About delegated authentication

Delegated authentication allows you to pass the responsibility of verifying user credentials to an external, central identity provider, such as CyberArk Identity or Microsoft Entra ID.

Instead of prompting users to enter a local password directly into the web console, Trust Protection Foundation redirects them to your central identity provider's login screen. Once the identity provider successfully verifies the user's credentials (and enforces any of your organization's multi-factor authentication rules), it passes a secure token back to Trust Protection Foundation, granting the user access.

Decoupling identity from authentication

In Trust Protection Foundation, authentication is treated as a separate process from identity provisioning. While an identity connector (such as a SCIM or Active Directory connector) provides the system with the list of users who exist, the delegated authentication profile is what actually proves a user's identity during login.

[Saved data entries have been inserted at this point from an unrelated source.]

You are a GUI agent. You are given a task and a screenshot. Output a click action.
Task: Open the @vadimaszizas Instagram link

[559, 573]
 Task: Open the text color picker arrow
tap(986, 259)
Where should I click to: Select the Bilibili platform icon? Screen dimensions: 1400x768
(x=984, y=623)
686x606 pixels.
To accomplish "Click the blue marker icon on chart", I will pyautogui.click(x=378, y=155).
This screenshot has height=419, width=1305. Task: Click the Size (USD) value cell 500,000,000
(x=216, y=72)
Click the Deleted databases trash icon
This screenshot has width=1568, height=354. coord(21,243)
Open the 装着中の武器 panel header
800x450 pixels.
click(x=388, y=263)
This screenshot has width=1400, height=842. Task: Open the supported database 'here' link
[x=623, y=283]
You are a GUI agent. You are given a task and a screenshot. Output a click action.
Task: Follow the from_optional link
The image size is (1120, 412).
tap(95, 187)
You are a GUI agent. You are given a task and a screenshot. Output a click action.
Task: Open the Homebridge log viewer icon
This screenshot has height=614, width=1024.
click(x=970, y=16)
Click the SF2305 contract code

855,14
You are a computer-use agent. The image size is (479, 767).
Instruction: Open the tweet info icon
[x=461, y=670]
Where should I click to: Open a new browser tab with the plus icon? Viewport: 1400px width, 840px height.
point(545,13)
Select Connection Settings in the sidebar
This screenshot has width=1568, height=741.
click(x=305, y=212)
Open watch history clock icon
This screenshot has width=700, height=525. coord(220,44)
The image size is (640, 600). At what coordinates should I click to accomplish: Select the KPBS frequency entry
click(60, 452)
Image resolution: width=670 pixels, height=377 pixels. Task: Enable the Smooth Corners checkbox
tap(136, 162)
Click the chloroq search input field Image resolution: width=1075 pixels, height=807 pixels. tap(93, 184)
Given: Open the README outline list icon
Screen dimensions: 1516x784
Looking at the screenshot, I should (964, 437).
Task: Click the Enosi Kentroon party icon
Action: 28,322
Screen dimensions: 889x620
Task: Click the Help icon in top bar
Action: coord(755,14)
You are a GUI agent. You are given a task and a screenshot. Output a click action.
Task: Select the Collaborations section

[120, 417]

You configure delegated authentication on a per-connector basis. This decoupled architecture gives you immense flexibility. It allows you to have one identity connector authenticating users via OpenID Connect, another using SAML, and a third relying on local passwords, all running concurrently within the same system.

Supported protocols

Trust Protection Foundation supports two industry-standard protocols for delegated authentication:

  • OpenID Connect (OIDC): A modern, REST/JSON-based authentication protocol built on OAuth 2.0. Because of its performance and simplicity, OIDC is the recommended authentication method for most modern integrations.
  • SAML 2.0: A mature, XML-based authentication protocol that remains widely used in enterprise environments.